Jones proposed that further research is urgently needed to inform decisions about antenatal and neonatal CMV screening, to assess long-term outcomes for asymptomatic and symptomatic infants, and to identify the predictors for these outcomes. Implementation research on how best to share risk-reduction measures with pregnant females and their families is crucial, particularly as there are currently no licenced CMV vaccines. Increased effort is also required to ascertain the optimal treatment for pregnant females and infants infected with CMV. In addition, clinical trials, including children with isolated sensorineural hearing loss (i.e., without concomitant central nervous system disease) are needed to improve prevention and treatment strategies in this population.

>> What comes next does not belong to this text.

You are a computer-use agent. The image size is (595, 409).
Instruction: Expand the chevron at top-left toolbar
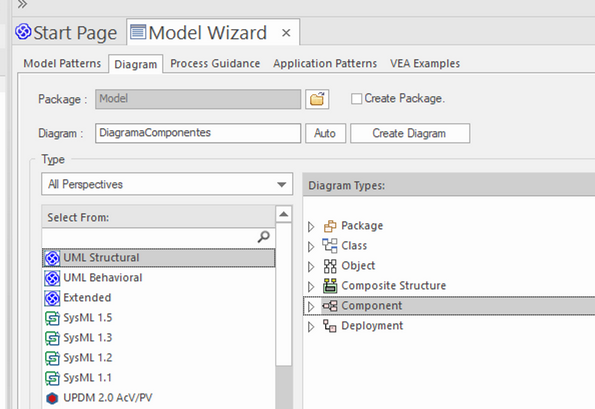(x=22, y=5)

Pesch expressed that the impact of cCMV infection is underappreciated and deserves more attention and research effort. cCMV infection is associated with a spectrum of effects that deserve a spectrum of support. Universal screening; providing information on cCMV in medical training; and increasing awareness among HCPs, pregnant females, and families are important goals. Rubella used to be one of the leading causes of birth defects, including hearing loss, but is now rare as a result of widespread vaccination.68,69 According to Pesch, cCMV is “the new rubella” and their hope is to reach the same point with cCMV as seen with rubella, with the development of an effective childhood vaccine that can be incorporated into universal immunisation programmes driving down infection rates. Pesch concluded that “this is an exciting time in cCMV research. Huge progress has been made in the last decade, with the development of screening programmes and the use of antiviral therapies, but there is still a lot of work to be done.”